More on the Confidence Crusher

Everyone, at some point or another, has awakened to the dreadful sign of a new zit  emerging. It's a terrible feeling and once it is there in all it's red, pimply glory, people tend to try to hide it or hide out until it's gone. As a sufferer of mild to moderate acne, new research on acne always interests me and gives me a sense of hope for new treatments and future generations of sufferers.
A UCLA study conducted with researchers at the University of Washington in St. Louis and the Los Angeles Biomedical Research Institute found both "bad" strains of bacteria that cause acne and "good" strains that may protect it. Every study can lead to a breakthrough, but this particular study caught my eye not necessarily for the content, but due to the intentions of the principal investigator. Huiying Li, an assistant professor of molecular and medical pharmacology at the David Geffen School of Medicine at UCLA reported the following: "We hope to apply our findings to develop new strategies that stop blemishes before they start, and enable dermatologists to customize treatment to each patient's unique cocktail of skin bacteria." When a researcher's intentions are so clear-cut and innovative, I think he deserves his own fan-base. Anyway, the results of the study were eye-opening and potentially helpful for the cause.
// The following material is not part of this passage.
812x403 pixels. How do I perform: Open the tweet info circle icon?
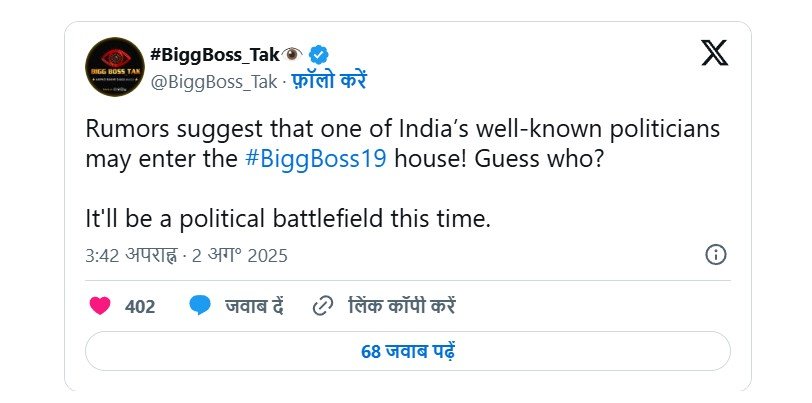(716, 255)
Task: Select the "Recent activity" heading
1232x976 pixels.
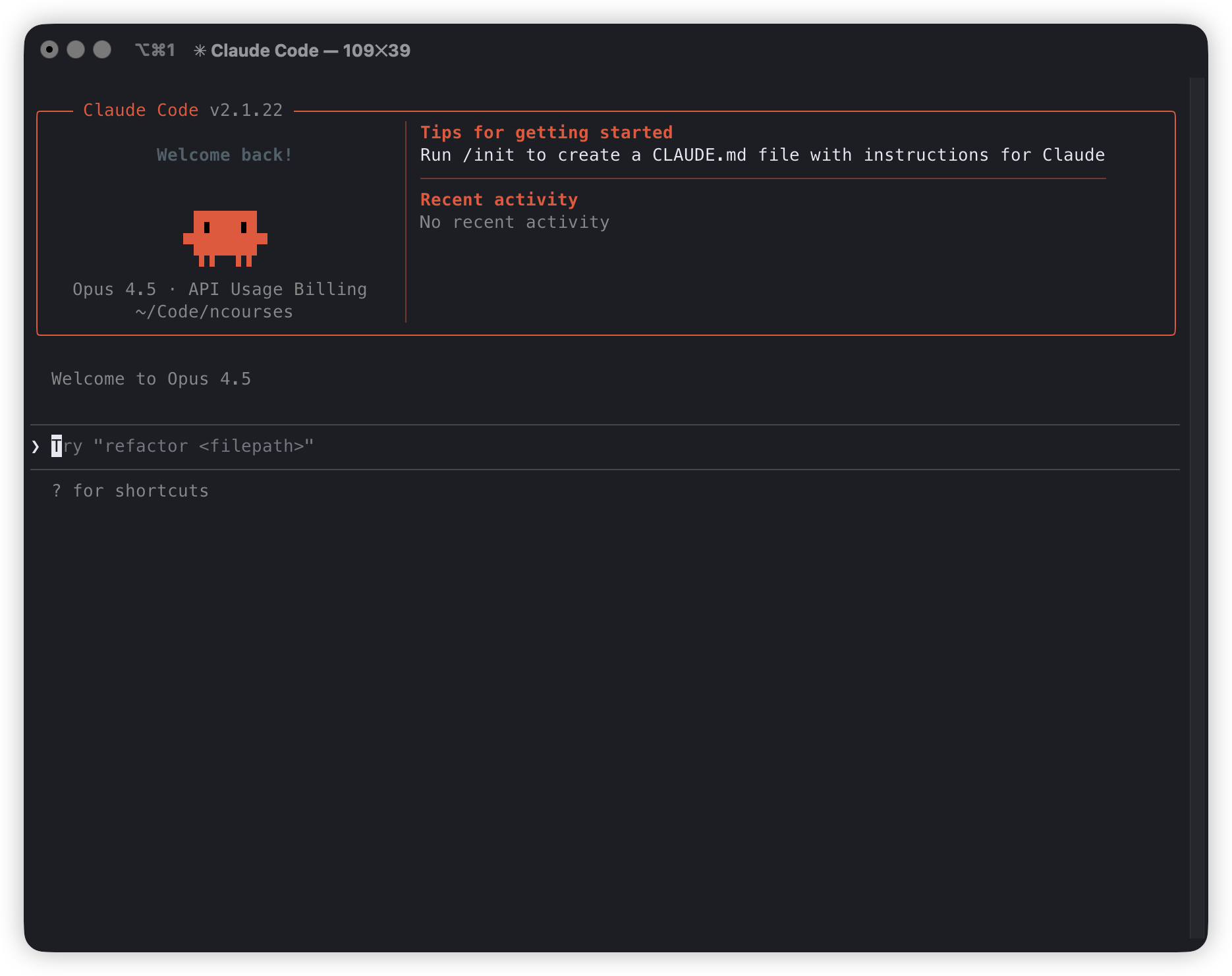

With the use of pore cleansing strips, microbial DNA (P. acnes bacteria) was extracted from the noses of 52 clear-skinned participants and 49 acne sufferers. They then used technology to isolate over 1,000 strains of bacteria. They found that the strains of the diseased (acne-ridden skin) looked very different than those of the clear-skinned individuals. Also, two unique strains of bacteria appeared in 1/5 of the acne participants, but none of the clear-skinned individuals. The most helpful results of the research resulted from finding a third strain of bacteria found mainly in healthy skinned individuals. Researchers think that increasing this strain in acne sufferers through cream or lotion could help treat them. It is very possible that this strain is what is in charge of protecting the skin from breakouts. I wonder if this "good" strain kills or fights the harmful bacteria or if it acts as a balancing mechanism. Regardless, it seems that those who have too little or none of the bacteria seem prone to breakouts. Eventually, researchers might find a way to make individuals' bodies produce more of this bacteria on their own through a pill or injection. Hopefully the use of topical treatments will spike the body's own natural production of the bacteria if it's already present. I am curious as to how they will make these creams, what the side-effects might be, what balance of other ingredients/medications might be used, and how effective the treatment will be. Overall, I think this was an extremely effective study and one the population might benefit greatly from.